SUMMARY OF THE INVENTION

In accordance with the present invention, in a preferred embodiment, this and other objectives are achieved by providing a method for analyzing beat-to-beat QT intervals from high-resolution Ambulatory Electrocardiographic monitoring (AECG) to detect the frequency distribution in a continuous AECG recording. Beat-to-beat QT and RR intervals may be measured to calculate beat-to-beat QTc. In a preferred embodiment, a composite of the entire frequency distribution of QT and QTc intervals taken from a set of observations with a common characteristic may be examined. Moreover, a composite of one characteristic may be statistically compared to a composite with other characteristics, including statistical methods that do not assume a normal distribution of the histogram.

The present invention, in a preferred embodiment, provides a method to analyze beat-to-beat QT data, stratify the data according to a time-series bin-array, and create a composite of multiple histograms. This method and apparatus may be applicable to a wide variety of different subjects including, for example, normal subjects, subjects with the Inherited Long QT syndrome (ILQTS), and subjects exposed to drug titration. The statistical characteristics of a normal subject group can be compared to either a second group, or to individuals who have taken a drug, have potential congenital heart disease, have been exposed to an environmental toxin, or have a disease which could cause prolongation of the QTc interval such as diabetes mellitus.

Further objects, advantages and other features of the present invention will be apparent to those skilled in the art upon reading the disclosure set forth herein.

DESCRIPTION OF THE ILLUSTRATIONS

FIG. 1. Frequency of QT and QTc intervals in a Normal Subject

FIG. 2. Frequency of QT and QTc intervals in a Patient with ILQT

FIG. 3. QTc Interval Histogram of a Subject taking Cisapride

FIG. 4. Holter Data Comparisons of composite curves from normal subjects, subjects on cisapride and subjects with Inherited Long QT Syndrome (ILQT)

FIG. 5. Comparisons Pre/Post Dose of Drug using composite curves (N=19).

FIG. 6. Individual Patient with ILQT Compared to a Composite Histogram of Normal Subjects

DETAILED DESCRIPTION OF THE PREFERRED EMBODIMENTS

The following detailed description is of the best presently contemplated mode of carrying out the invention. This description is not to be taken in a limiting sense, but is made merely for the purpose of illustrating the general principles of the invention.

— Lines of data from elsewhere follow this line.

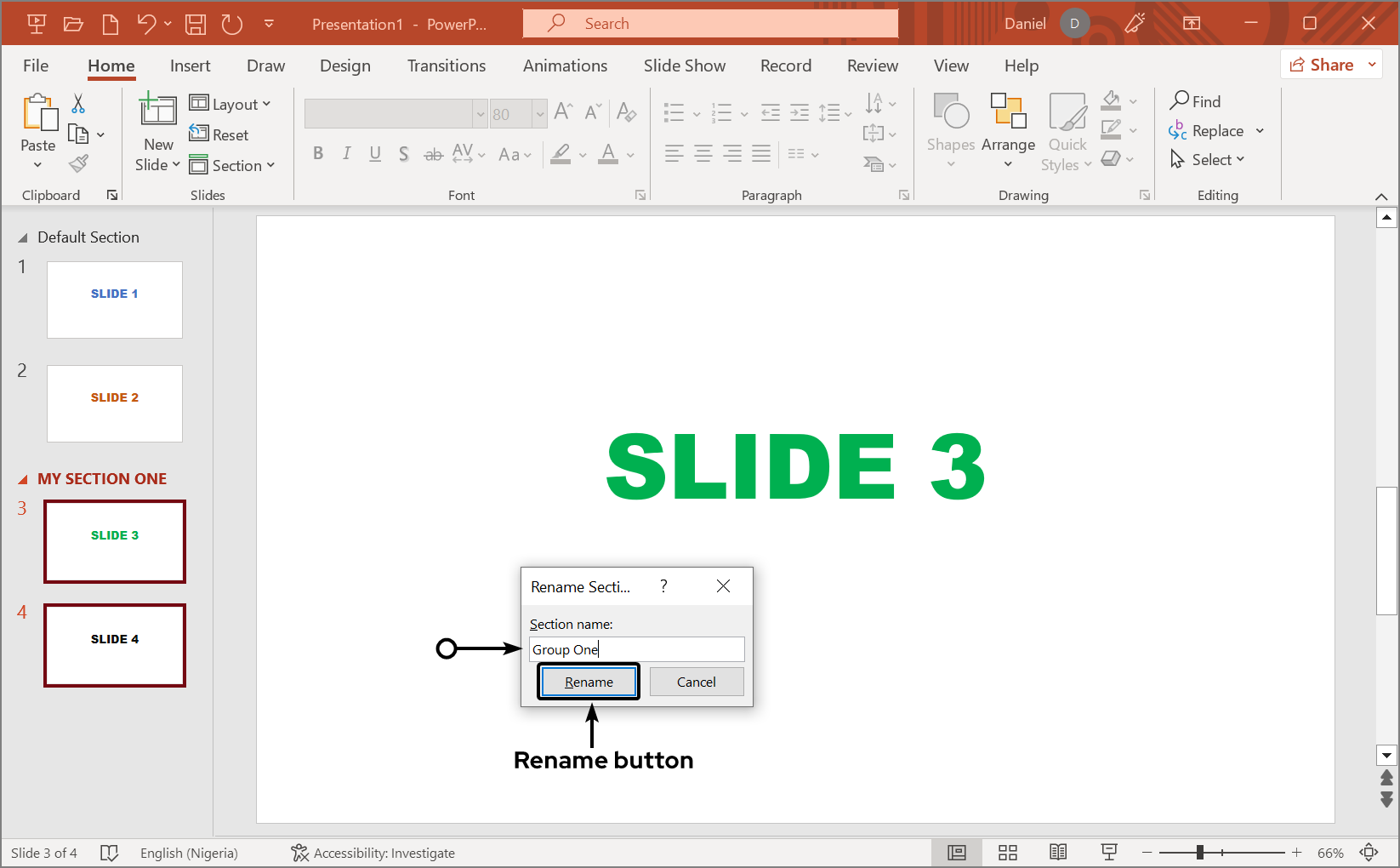The image size is (1400, 868).
Task: Click the Save icon in title bar
Action: coord(196,24)
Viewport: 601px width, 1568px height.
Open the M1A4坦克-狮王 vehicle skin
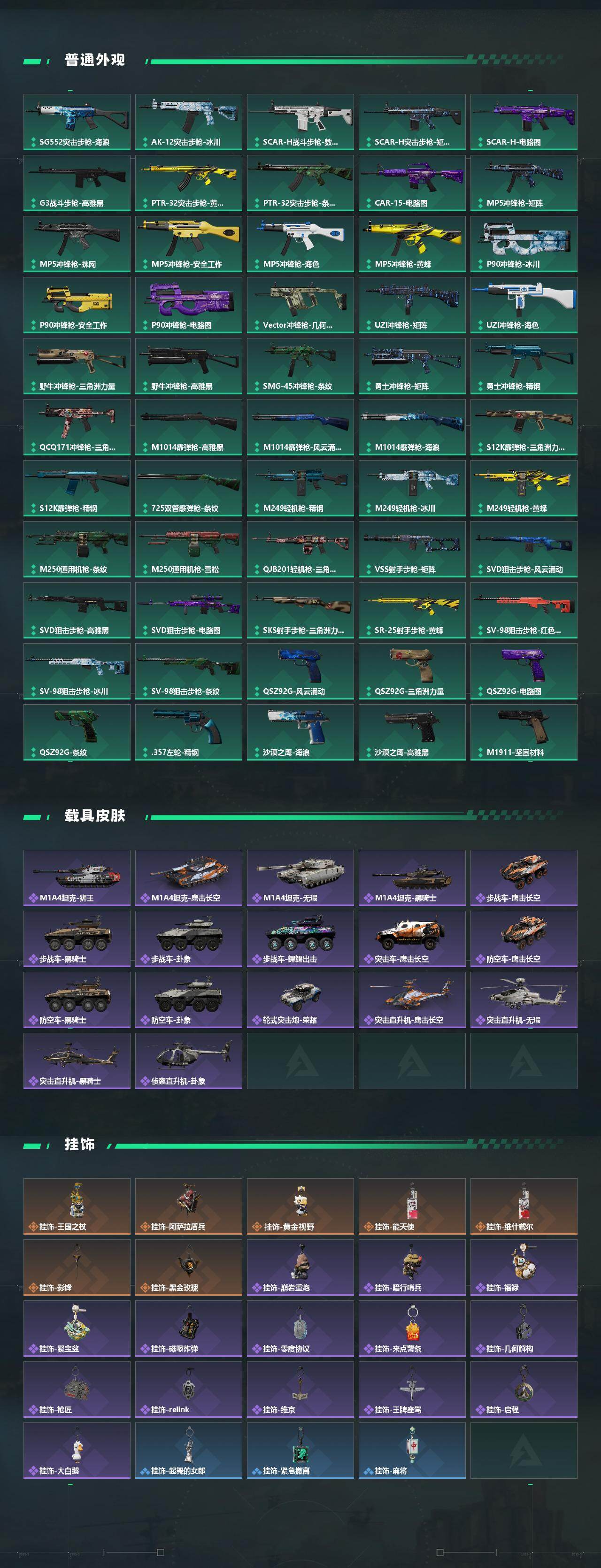point(77,878)
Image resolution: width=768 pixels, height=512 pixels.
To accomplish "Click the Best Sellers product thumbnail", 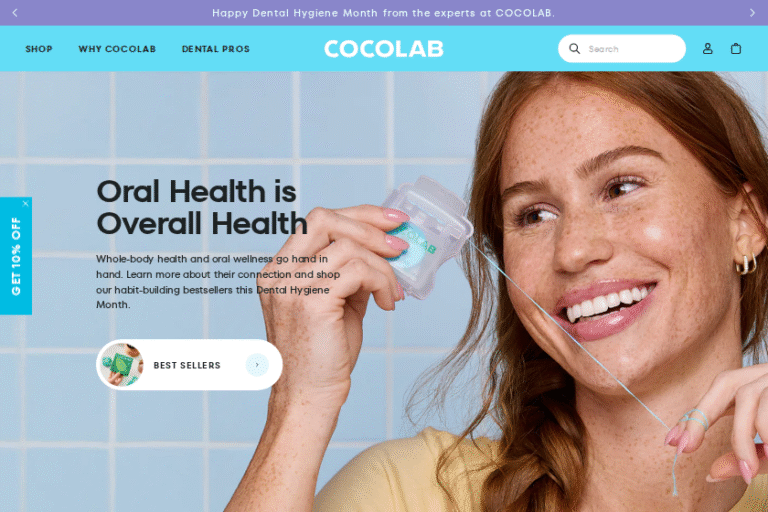I will pyautogui.click(x=121, y=365).
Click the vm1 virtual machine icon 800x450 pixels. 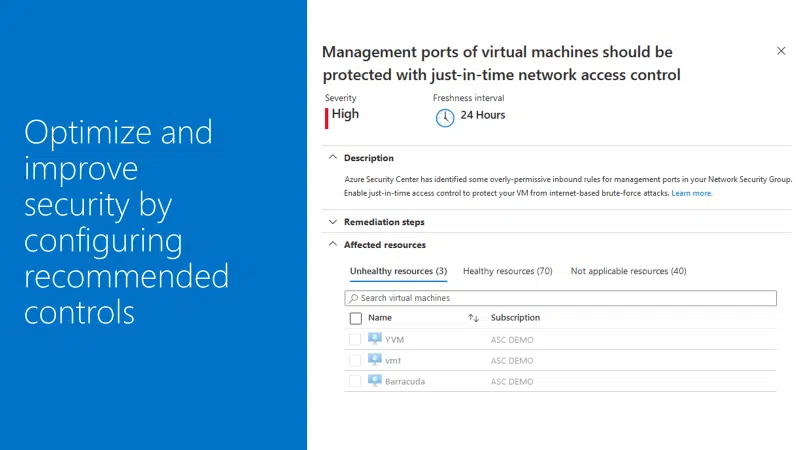pos(374,360)
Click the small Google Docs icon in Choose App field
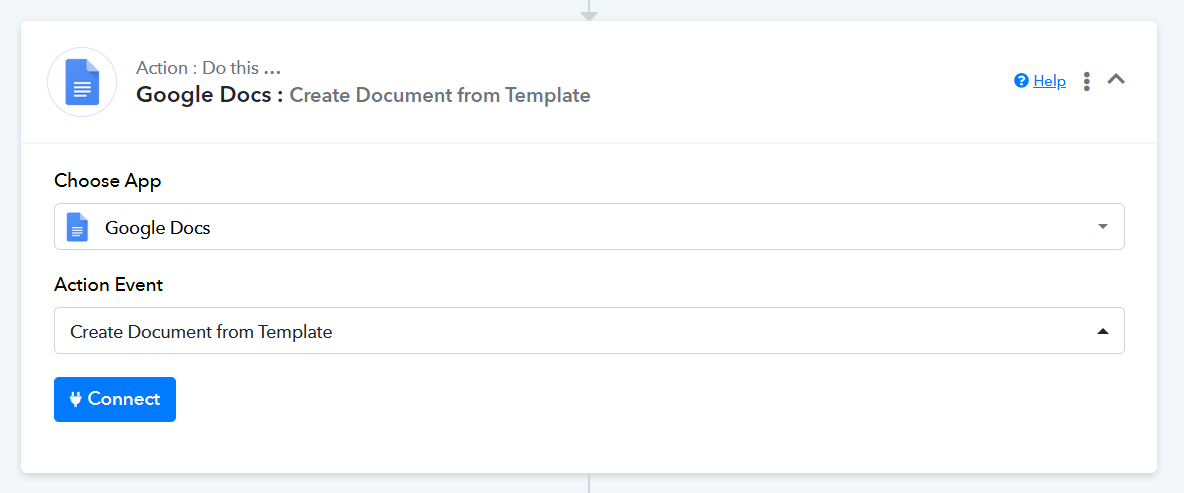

The scope of the invention is best defined by the appended claims.

In a preferred embodiment, standard 24-hour AECG recordings may be obtained using any commercially available Holter cassette tape recording device. An example of this type of device is a Reynolds Medical Tracker II (Reynolds Medical, Hertford UK) recorder. Also in the preferred embodiment, standard 24-hour AECG recordings can be obtained using commercially available digital Holter recorders that have a sufficient sample rate to allow detection and measurement of the cardiac intervals. For QT interval analysis, the sample rate can be between 128 and 2000 samples per seconds. The preferred embodiment is the use of a sample rate of at least of at least 1000 samples per second. These digital recorders must also be compatible with a Holter playback system that can produce beat-to beat interval measurements. An example of this type of device is the Reynolds Medical LifeCard CF recorder (Reynolds Medical, Hertford, UK). An example of the compatible Holter playback system is the Reynolds Medical Pathfinder 700 series. (Reynolds Medical, Hertford, UK). These recorders and playback systems are commercially available and need not be modified.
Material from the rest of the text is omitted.